Think of the alternative: no KPIs. Say you want to hit an annual profit target. First, you agree on what it is at the start of the year, and then 365 days later, you find out whether you achieved it or not. Here you have no mechanism to judge whether you’re on track with achieving the target, and you are prone to distraction and complacency. But suppose you had regular KPIs linked to profit-generating activities. In that case, you could better estimate the probabilities of success well before the end date, and most importantly, be able to do something to increase the chances of success. In this sense, KPIs act as a safety net to catch us when we’re falling.

If you’re not achieving your KPIs regularly, a better action would be to stop and reflect on why. You can’t keep going on thinking that it’s business as usual when you’re failing to hit your numbers; you need to confront it! That’s the accountability part. Often, just having a frank conversation about your poor performance can open the door to better performance, as long as you commit to making a change and improving the result.

Consistently hitting the numbers is a sign of someone’s level of responsibility in their role. These people aren’t perfect operators. On the contrary, they recognise poor performance, change the way they operate, and commit to producing better results. They hold themselves accountable.
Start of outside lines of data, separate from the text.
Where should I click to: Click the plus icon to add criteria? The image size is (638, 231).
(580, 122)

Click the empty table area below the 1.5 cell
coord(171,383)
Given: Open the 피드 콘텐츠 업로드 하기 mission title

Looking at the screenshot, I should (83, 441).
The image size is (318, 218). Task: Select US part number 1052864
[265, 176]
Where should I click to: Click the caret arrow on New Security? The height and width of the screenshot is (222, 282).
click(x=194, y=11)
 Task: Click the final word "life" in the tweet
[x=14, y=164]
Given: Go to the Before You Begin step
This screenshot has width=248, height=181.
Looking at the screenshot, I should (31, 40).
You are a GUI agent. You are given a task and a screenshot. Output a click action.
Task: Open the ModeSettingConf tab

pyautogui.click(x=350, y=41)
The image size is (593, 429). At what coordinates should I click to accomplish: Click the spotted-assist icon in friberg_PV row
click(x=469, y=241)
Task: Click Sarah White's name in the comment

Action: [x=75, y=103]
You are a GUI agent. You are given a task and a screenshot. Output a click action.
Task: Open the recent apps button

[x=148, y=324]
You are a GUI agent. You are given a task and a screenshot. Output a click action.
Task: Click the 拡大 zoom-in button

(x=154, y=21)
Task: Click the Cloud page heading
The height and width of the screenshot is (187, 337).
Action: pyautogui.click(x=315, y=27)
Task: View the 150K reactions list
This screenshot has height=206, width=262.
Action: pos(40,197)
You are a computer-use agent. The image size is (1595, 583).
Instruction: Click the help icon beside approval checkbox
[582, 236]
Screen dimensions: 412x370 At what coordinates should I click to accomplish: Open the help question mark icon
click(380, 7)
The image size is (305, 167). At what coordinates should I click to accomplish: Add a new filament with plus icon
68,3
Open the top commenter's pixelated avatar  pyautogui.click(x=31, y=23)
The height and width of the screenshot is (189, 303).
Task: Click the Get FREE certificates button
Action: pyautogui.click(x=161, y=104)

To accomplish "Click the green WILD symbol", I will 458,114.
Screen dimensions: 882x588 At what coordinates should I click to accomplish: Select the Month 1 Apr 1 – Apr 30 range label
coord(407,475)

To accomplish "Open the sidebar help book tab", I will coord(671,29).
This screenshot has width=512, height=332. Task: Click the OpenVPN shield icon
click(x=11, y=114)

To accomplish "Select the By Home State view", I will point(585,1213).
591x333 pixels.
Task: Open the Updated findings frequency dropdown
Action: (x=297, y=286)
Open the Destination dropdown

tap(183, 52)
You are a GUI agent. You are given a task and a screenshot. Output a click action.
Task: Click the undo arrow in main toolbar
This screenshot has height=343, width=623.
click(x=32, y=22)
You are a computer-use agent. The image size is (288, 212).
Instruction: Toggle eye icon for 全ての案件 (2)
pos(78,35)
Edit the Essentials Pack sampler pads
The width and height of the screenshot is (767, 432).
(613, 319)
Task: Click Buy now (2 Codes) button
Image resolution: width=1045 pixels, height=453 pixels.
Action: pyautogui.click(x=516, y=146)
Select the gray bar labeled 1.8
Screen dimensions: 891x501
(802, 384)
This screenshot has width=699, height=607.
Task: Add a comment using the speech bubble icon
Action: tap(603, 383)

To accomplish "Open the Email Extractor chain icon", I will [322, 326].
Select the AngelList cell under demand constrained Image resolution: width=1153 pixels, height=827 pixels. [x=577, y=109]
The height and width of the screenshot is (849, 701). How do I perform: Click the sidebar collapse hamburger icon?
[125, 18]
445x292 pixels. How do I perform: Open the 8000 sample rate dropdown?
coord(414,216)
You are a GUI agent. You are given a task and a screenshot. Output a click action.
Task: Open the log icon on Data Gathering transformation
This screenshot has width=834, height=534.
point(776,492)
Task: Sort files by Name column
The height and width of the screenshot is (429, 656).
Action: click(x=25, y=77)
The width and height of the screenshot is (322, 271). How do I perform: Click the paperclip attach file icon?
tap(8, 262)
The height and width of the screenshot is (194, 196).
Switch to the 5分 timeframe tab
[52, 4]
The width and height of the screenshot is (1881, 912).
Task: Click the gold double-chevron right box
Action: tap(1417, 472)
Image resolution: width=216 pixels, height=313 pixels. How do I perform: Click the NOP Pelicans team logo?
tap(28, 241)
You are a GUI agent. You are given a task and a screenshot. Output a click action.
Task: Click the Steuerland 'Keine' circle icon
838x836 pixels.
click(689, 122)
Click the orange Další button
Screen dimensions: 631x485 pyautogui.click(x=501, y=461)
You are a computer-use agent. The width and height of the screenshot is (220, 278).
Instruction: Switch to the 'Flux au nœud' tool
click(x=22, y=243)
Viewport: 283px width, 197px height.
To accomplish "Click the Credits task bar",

Other than a lack of desire, most other reasons for not achieving your KPIs link back to the SMART framework of goal setting. Next time you’re in a funk and can’t consistently hit your numbers, ask yourself the following questions:

S – is it specific?

If your KPI is too general, it may not be valuable to you. For example, if you’re a salesperson responsible for winning new clients and track the number of phone calls made, this could include calls made to all your contacts, some of which are unrelated to new clients. A more specific (and valuable) KPI would be to track the number of phone calls made to potential new clients only.

M – is it measurable?

If your KPI is very subjective or you don’t have the systems to extract accurate data, it may be hard to decipher the truth. For example, if you want to report your profitability every week, but your systems don’t allow this, you’ll be guessing the outcome and soon lose confidence in the process.

A – is it achievable?

Perhaps you were not realistic when you set the KPI target, committing yourself to failure from the start. When this happens, don’t delay resetting a more realistic target that still provides a ‘stretch’ for increased performance. Your motivation will increase as winning becomes possible.

R – is it relevant?

Have you ever set a KPI and realised over time that it added no value to your performance? The chances are that it was not relevant to where you wanted to go, i.e., it was not valuable. You should only set KPIs which are relevant to your long-term goals. Otherwise, they become a costly distraction.

T – is it time-based?

All KPIs must have a deadline and a specific period for results to be produced. Without a timeframe, there is no pressure to perform. And as we all know in business, time is money.


So once your KPIs are SMART, and your desire to achieve is high, stick to the process. If things become difficult and you begin to fall behind, don’t withdraw. Check your intentions, understand why your not performing, and commit to making a change, i.e., remain accountable!

It’s all a sign that you’re on the right path.